The Danish oil that gave the best cosmetic results in my hands was Deks Olje. I don't know what type of dispersing agents that oil had but it was possible to apply about seven or eight coats in one day if you had the time and patience. You had to lengthen the time between coats as you went but it would not leave a gummy residue like Watco can.

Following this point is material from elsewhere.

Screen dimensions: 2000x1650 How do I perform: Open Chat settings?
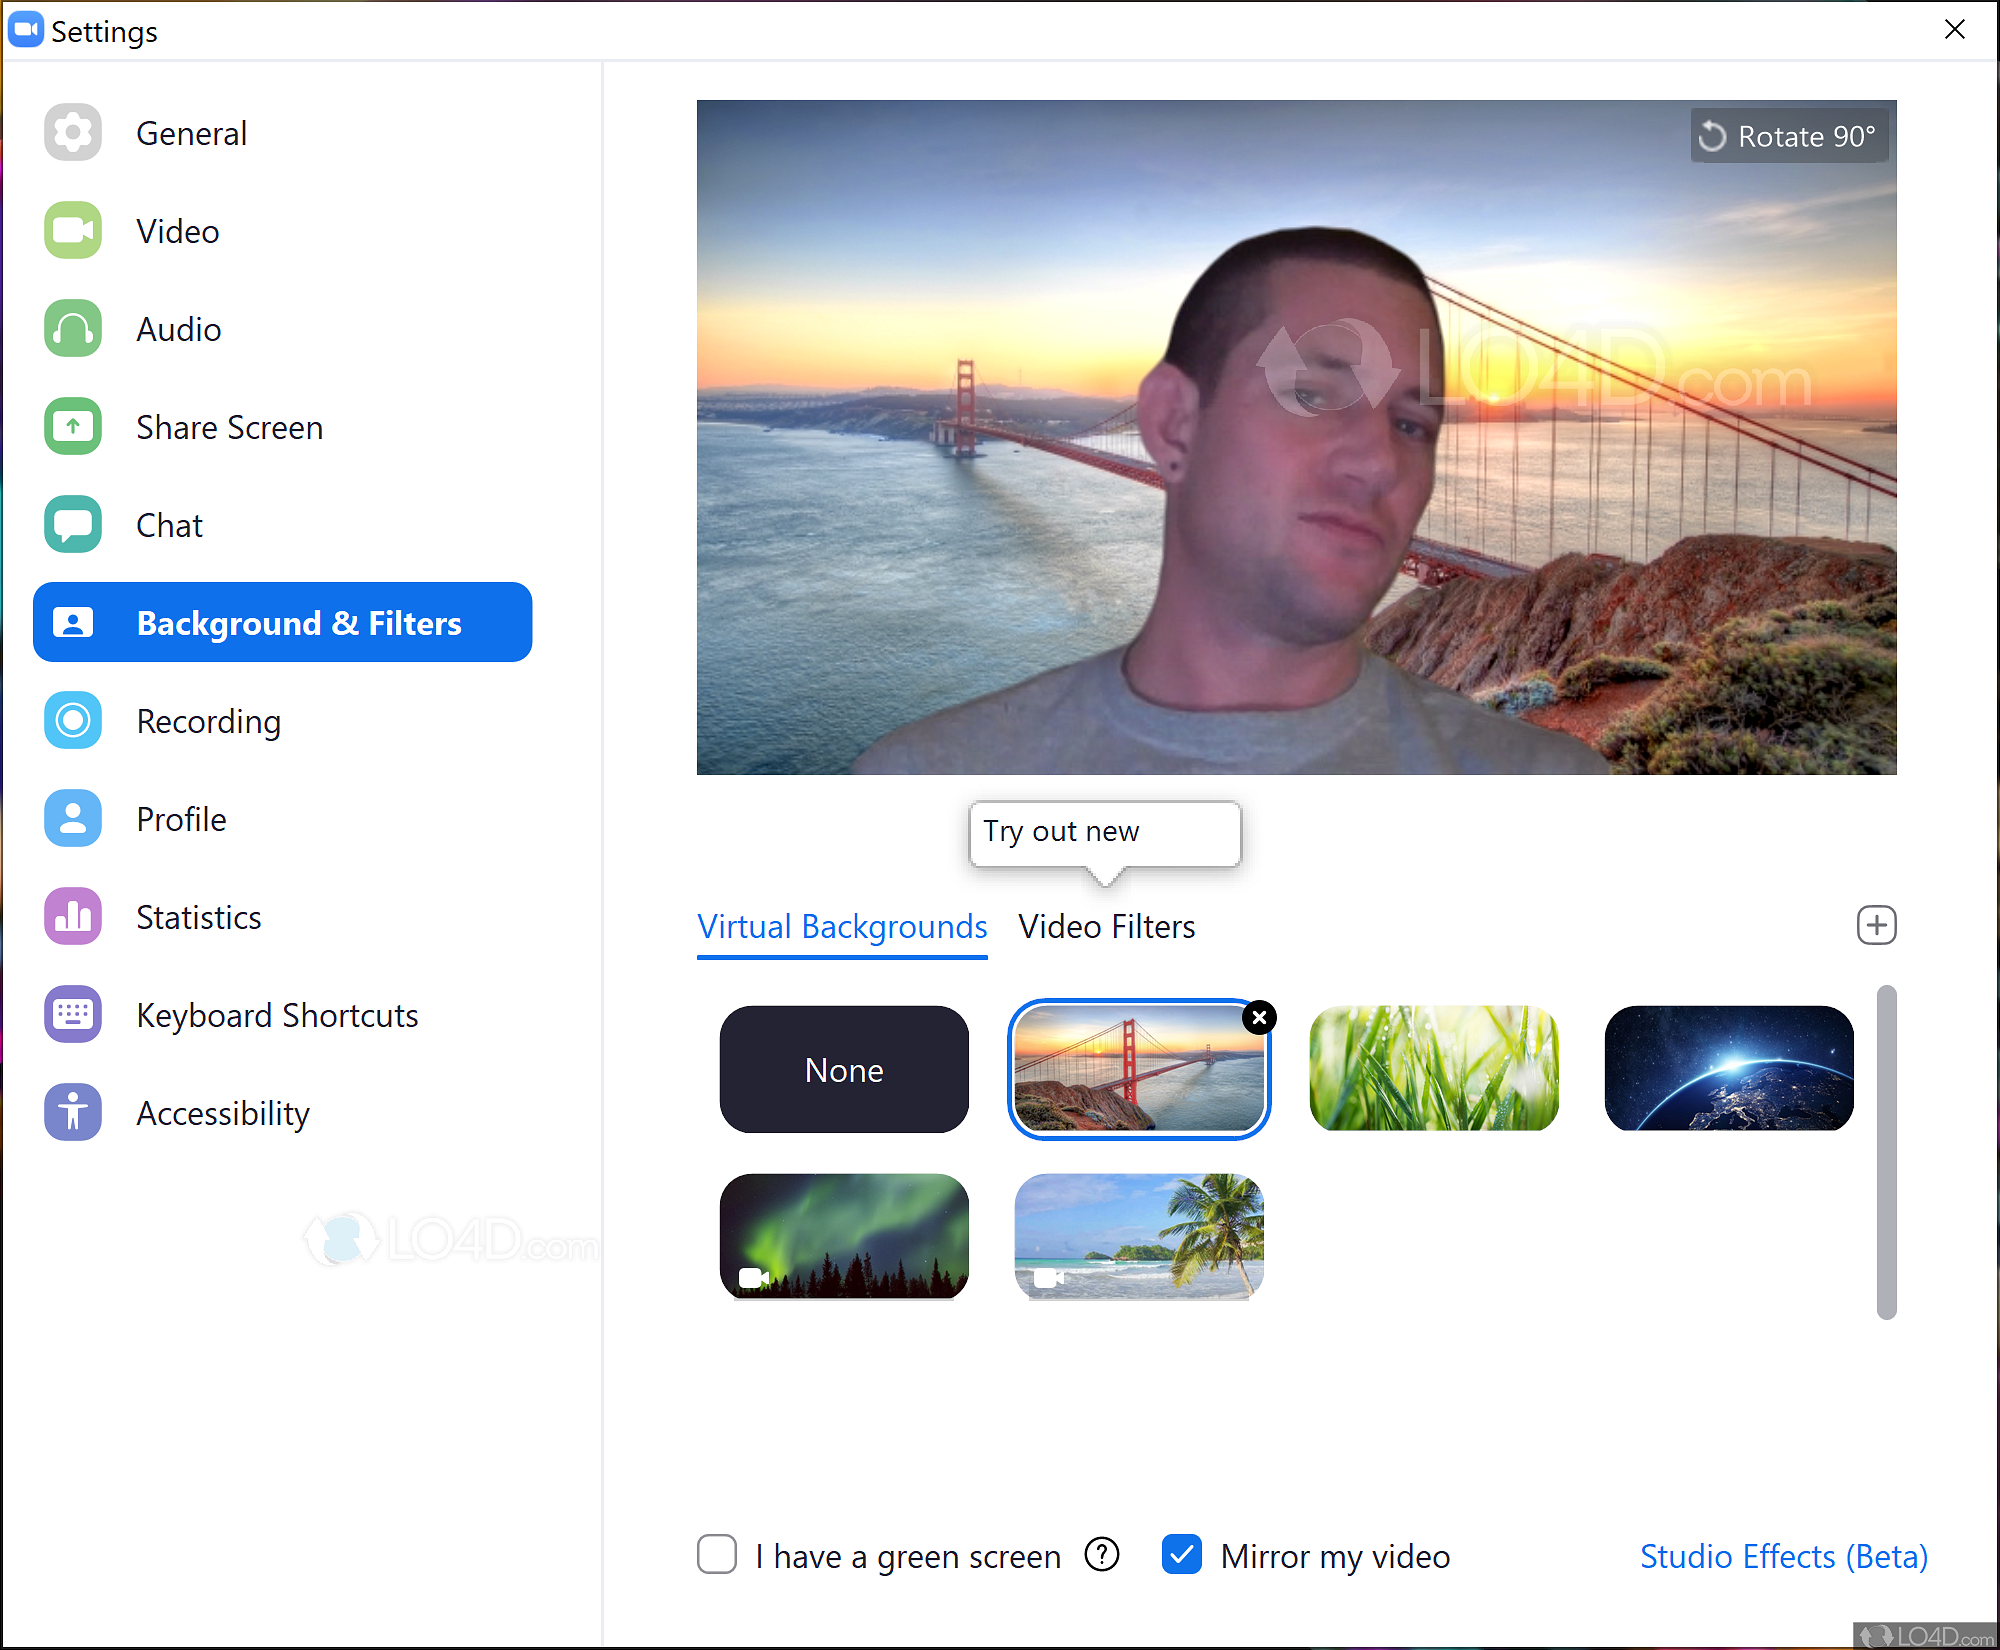click(169, 525)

Unfortunately, Deks Olje is difficult to find in the US these days, and tends to be quite expensive when you do find it.
 
The Watco Teak is also what I now use. They make a Watco “Danish” which looks nice on sanded ash rails, but I discovered that it is for interior use only. I should have read the label on the can years ago! Watco Teak is very liquid and I don’t think it needs to be thinned. I actually enjoy applying it a couple of times a year- the aroma brings back good memories- and the boats look so good afterward. RobE30 what year is your Explorer? Mine almost looks like its twin- dark green 9/89 vintage.
 
The Watco Teak is also what I now use. They make a Watco “Danish” which looks nice on sanded ash rails, but I discovered that it is for interior use only. I should have read the label on the can years ago! Watco Teak is very liquid and I don’t think it needs to be thinned. I actually enjoy applying it a couple of times a year- the aroma brings back good memories- and the boats look so good afterward. RobE30 what year is your Explorer? Mine almost looks like its twin- dark green 9/89 vintage.
PXL_20220821_224846084~2.jpg
Haven't deciphered the HIN, but I think it's March 86?

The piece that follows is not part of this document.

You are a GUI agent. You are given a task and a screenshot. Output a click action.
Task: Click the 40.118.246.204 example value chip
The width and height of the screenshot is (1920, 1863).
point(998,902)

Regarding the oil, it was wiped off after 30 minutes from first application and 15 minutes after the 2nd. It's a nice satin sheen as we speak. I was just excited at how nicely the wood came to life once the oil was applied.
 
PXL_20220820_215958986.MP.jpg
This is the only damage I've found on the hull. That'll be a project for the winter unless it should be an immediate fix.
 
View attachment 132175
Haven't deciphered the HIN, but I think it's March 86?

Regarding the oil, it was wiped off after 30 minutes from first application and 15 minutes after the 2nd. It's a nice satin sheen as we speak. I was just excited at how nicely the wood came to life once the oil was applied.
"MAD" is the manufacturer's identification code for Mad River Canoe. "EX" is a model code for the Explorer. "584" is a serialized number. It might mean that the boat was the 584th Mad River Canoe made that year, or perhaps the 584th Explorer made, or perhaps something else. But it is the number specific to that hull and must be unique.

The "G686" at the end of the HIN indicates that the hull was laid up and certified with the US Coast Guard in July of 1986 to be available for sale in the 1986 model year. The "-K" at the end is not part of the actual HIN. MRC appended this to the end of the HIN on their Kevlar boats.